→ DATASET RECORDS:
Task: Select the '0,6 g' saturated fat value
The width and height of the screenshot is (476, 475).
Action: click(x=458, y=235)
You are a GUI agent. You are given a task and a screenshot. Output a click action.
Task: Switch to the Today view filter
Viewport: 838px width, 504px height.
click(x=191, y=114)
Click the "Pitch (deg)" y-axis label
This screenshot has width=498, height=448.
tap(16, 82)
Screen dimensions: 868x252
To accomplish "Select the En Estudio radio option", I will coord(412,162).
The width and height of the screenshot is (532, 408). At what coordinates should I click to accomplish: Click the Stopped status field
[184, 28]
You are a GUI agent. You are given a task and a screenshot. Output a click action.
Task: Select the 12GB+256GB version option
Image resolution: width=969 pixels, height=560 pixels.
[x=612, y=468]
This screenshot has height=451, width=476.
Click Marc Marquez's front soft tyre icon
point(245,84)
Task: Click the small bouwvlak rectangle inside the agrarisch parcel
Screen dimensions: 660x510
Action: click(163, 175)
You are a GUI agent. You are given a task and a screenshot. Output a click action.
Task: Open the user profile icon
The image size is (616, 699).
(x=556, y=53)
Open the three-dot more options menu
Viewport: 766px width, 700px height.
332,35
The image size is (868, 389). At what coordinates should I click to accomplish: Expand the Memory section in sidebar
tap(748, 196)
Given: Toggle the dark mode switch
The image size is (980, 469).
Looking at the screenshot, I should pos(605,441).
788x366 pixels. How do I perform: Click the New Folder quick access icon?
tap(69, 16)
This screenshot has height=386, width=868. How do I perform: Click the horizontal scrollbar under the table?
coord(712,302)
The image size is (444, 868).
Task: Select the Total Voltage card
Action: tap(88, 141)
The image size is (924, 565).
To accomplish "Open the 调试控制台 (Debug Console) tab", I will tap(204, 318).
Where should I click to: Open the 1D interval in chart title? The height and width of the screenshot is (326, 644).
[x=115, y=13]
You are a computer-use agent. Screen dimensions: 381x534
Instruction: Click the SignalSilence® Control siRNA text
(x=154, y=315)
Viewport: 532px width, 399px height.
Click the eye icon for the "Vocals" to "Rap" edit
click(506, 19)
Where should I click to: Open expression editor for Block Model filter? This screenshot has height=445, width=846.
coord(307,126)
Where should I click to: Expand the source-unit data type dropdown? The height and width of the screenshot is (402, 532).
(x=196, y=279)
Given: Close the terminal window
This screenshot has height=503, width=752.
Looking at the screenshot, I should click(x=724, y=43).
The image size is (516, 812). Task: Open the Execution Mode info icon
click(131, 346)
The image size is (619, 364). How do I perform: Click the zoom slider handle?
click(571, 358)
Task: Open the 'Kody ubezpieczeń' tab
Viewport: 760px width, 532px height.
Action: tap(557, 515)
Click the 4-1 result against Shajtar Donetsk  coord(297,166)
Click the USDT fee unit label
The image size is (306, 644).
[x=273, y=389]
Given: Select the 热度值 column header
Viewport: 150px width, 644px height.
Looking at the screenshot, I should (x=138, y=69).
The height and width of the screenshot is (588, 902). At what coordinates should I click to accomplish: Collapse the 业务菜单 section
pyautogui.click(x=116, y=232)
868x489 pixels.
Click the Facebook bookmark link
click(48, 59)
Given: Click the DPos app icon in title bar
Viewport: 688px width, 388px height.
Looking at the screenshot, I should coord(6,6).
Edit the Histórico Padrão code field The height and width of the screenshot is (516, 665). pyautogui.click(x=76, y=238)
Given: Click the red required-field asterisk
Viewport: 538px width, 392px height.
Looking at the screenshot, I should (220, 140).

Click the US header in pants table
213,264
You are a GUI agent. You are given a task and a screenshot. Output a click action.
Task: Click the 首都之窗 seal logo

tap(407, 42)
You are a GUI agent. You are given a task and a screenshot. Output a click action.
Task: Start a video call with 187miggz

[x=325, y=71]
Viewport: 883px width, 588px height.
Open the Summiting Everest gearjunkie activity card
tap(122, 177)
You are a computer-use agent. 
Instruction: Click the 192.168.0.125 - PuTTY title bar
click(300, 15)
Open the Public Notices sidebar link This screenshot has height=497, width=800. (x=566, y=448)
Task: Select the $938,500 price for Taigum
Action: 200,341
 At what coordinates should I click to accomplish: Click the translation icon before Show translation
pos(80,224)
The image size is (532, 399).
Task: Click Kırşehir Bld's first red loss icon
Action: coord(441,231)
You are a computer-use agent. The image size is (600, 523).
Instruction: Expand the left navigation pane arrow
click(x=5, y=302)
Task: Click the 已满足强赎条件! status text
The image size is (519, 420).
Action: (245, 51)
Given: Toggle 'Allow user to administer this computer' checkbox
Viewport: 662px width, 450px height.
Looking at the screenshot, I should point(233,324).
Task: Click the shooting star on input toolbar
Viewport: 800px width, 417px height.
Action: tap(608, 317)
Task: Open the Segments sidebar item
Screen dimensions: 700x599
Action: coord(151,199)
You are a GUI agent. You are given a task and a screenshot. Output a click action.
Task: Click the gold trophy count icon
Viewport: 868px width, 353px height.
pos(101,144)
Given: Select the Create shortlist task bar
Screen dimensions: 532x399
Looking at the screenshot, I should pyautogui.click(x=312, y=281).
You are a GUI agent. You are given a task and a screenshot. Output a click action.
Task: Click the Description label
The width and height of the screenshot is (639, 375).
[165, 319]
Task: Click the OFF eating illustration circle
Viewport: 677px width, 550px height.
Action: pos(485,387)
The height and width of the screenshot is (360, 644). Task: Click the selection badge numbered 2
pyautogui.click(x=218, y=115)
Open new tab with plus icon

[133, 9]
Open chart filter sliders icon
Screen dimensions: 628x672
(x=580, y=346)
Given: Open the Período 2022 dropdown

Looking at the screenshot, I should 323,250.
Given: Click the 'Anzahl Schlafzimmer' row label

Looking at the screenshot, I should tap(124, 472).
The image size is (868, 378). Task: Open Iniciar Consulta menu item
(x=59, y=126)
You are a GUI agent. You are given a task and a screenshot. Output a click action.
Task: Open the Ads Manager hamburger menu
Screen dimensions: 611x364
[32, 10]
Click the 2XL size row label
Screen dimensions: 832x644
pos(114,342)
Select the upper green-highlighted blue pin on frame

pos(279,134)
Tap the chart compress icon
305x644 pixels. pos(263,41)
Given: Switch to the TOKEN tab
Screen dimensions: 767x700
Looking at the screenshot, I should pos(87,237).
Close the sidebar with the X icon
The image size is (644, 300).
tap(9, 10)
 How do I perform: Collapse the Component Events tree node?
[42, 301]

→ REQUIRED ACTION: Among the records above, repeat exactly the line with "Task: Open the Segments sidebar item", the line with "Given: Select the Create shortlist task bar", and every line in between, and only those.

→ ANSWER FOR THIS EXERCISE:
Task: Open the Segments sidebar item
Screen dimensions: 700x599
Action: coord(151,199)
You are a GUI agent. You are given a task and a screenshot. Output a click action.
Task: Click the gold trophy count icon
Viewport: 868px width, 353px height.
pos(101,144)
Given: Select the Create shortlist task bar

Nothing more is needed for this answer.